Unless they can be significantly moved away, tidal action is still problematic.
The other posters theory of a tidal wave might explain getting the corpses above tide line, true. If you assume the tidal forces were not acting on the corpses, then burying/covering the bones with a subsequent volcanic event makes sense.
As far as the 'dry and desert conditions' goes, you are projecting the current conditions backward.
In any case, if we ASSUME the present conditions also existed 2.5 million years ago, the dessicated bones would still wear to nubs with the sand/tide friction acting on them, unless of course, they were not subject to tide action, which has been my point.
A tidal wave stranding the corpses in a low lying area away from the beach, followed by a volcanic eruption or other stratifying event is plausible.

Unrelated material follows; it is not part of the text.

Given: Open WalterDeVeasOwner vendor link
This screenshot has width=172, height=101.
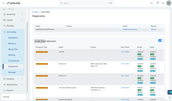Looking at the screenshot, I should pos(130,30).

Plate tectonics are too slow, UNLESS you allow for rapid motion in the past, not a millimeter a year.
A millimeter a year is the average rate. The 2010 8.8 quake raised some beaches a couple meters. That would put anything stranded at the high tide mark well beyond the reach of waves.
It was a rapid event: http://www.threeimpacts-twoevents.com/wp-content/uploads/2012/10/SIMULTANEOUS-IMPACTS7.pdf
The plates were created by the event described in the slides at the link. Continental drift is falsified by new data (google maps).